How to find the minimal rotation matrix from a vector $x$ to a vector $y$? Given two vectors $x$ and $y$ with the same norm and number of dimensions, how do I find the matrix that rotates $x$ onto $y$?
Edit: It seems like this matrix isn't unique, so I'll have to add another constraint:
Let's say that all vectors $z$ orthogonal to $x$ and $y$ must stay intact after the  transformation (so the rotation must be "minimal" in this sense).
In math terms, we're given vectors $x$ and $y$ in $\mathbb{R}^n$ and that $\lVert x \rVert = \lVert y\rVert$, and we're trying to solve $A x = y$ for $A$, subject to:
    $$A^T A = I  \\
 \det A = 1  \\
 A z = z \iff z \cdot x = 0 \land z \cdot y = 0$$
 A: Without loss of generality, consider the above problem with $||\mathbf{x}|| = ||\mathbf{y}|| = 1$. Define $R(\mathbf{x}): \mathbb{R}^n \rightarrow \mathbb{R}^{n \times n}$ be the matrix that rotates $\mathbf{x}$ onto $\mathbf{e}_1$ (see below).
Step 1: Find $R_1 = R(\mathbf{x})$, i.e. $R_1 \mathbf{x} = \mathbf{e}_1$
Step 2: Find $R_2 = R(\mathbf{M_1 y})$, i.e. $R_2 R_1 \mathbf{y} = \mathbf{e}_1$
We now have $R_1 x = R_2 R_1 y$. Rearranging yields
\begin{equation}
y = R_1^T M_2^T M_1 x,
\end{equation}
hence
\begin{equation}
A = R_1^T M_2^T M_1.
\end{equation}
Details for $R(\mathbf{x})$:
This matrix can be built up by successive multiplications of basic rotation matrices from $i = n-1$ back to $i = 0$ of the form
\begin{equation}
\left( \begin{array}{ccc}
1 &  &  &  &  \\
 & \ddots &  &  &  \\
 & & \cos(\theta_i) & -\sin(\theta_i) \\
 & & \sin(\theta_i) & \cos(\theta_i) & \\
 & & & & \ddots & \\
 & & & & & 1 \end{array}\right),
\end{equation}
where $\theta_i = -\tan^{-1}(x_i/x_{i+1})$.
Code written in Dart for all of the above.
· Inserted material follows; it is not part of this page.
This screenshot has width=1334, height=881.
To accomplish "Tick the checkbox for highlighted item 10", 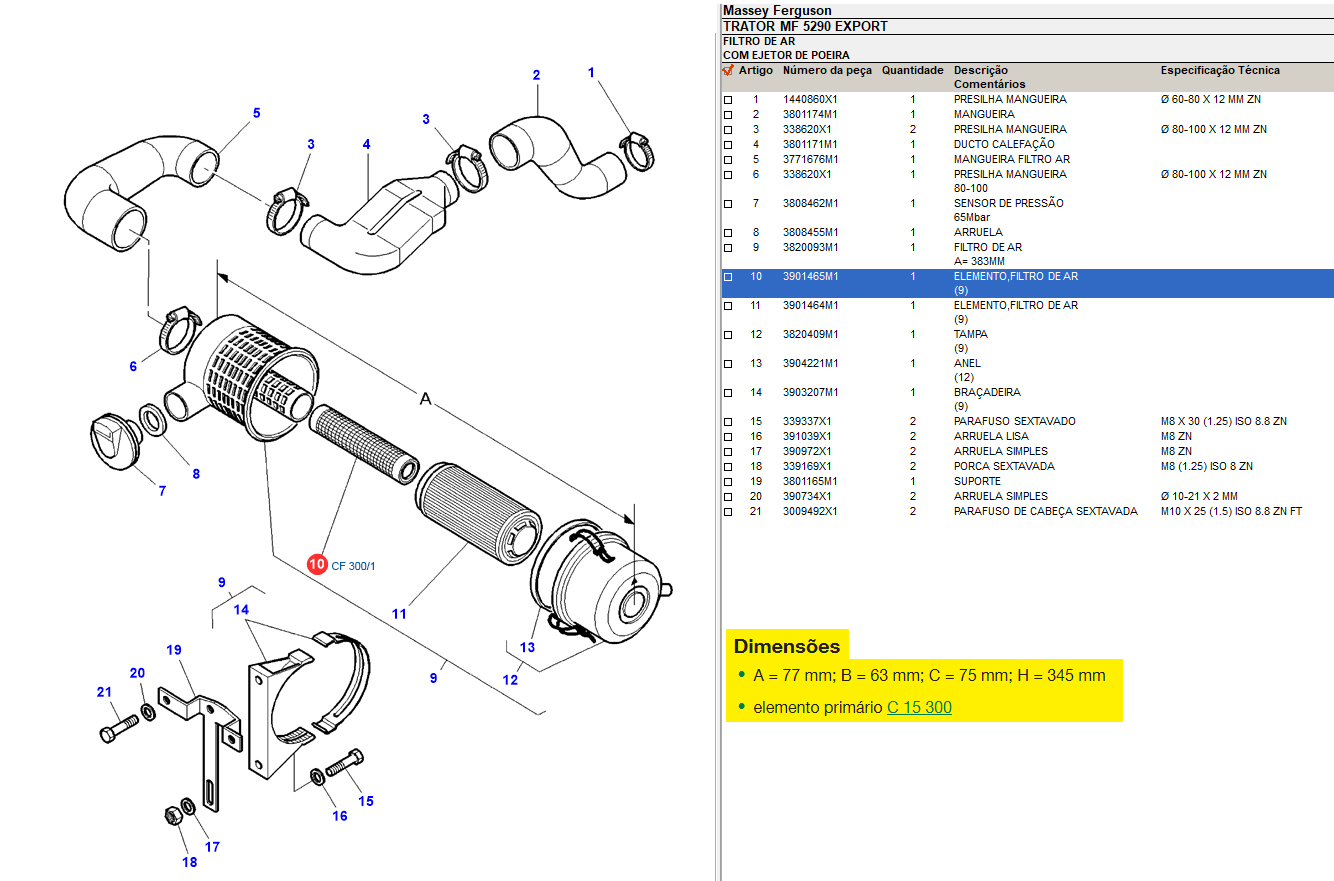I will (728, 277).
Class implementations not included, though no surprises there.
Matrix rotationToE0(Vector v){
  if ((v.norm2() - 1.0).abs() > tol){
    throw new ArgumentError("v must be unit vector under 2-norm");
  }
  int n = v.length;
  var rFinal = new DenseMatrix.identity(n);
  for (int i = n-2; i >= 0; --i){
    var a = v[i];
    var b = v[i+1];
    var l = sqrt(a*a + b*b);
    var c = a/l;
    var s = b/l;
    var r = new DenseMatrix.identity(n);
    r[i][i] = c;
    r[i][i+1] = s;
    r[i+1][i] = -s;
    r[i+1][i+1] = c;
    rFinal = r*rFinal;
    v = r*v;
  }
  return rFinal;
}

Matrix rotationXToY(Vector x, Vector y){
  var xn2 = x.norm2();
  var xUnit = x / x.norm2();
  if ((y.norm2() - xn2).abs() > tol){
    throw new ArgumentError("x and y must be of the same length");
  }
  Vector yUnit = y / xn2;

  var M1 = rotationToE0(xUnit);
  var M2 = rotationToE0(M1*yUnit);

  return M1.transpose() * M2.transpose() * M1;
}

//test client
void main() {
  var x = new DenseVector.random(5);
  x = x / (x.norm2() * 3);
  var y = new DenseVector.random(5);
  y = y / (y.norm2() * 3);

  var A = rotationXToY(x, y);
}

Note: I'm sure there's a more efficient method of implementing this, but if performance isn't critical and $n$ isn't too large, this should do the trick.
A: Hint: Use rotation matrix. Solve system of equations to find the degree needed.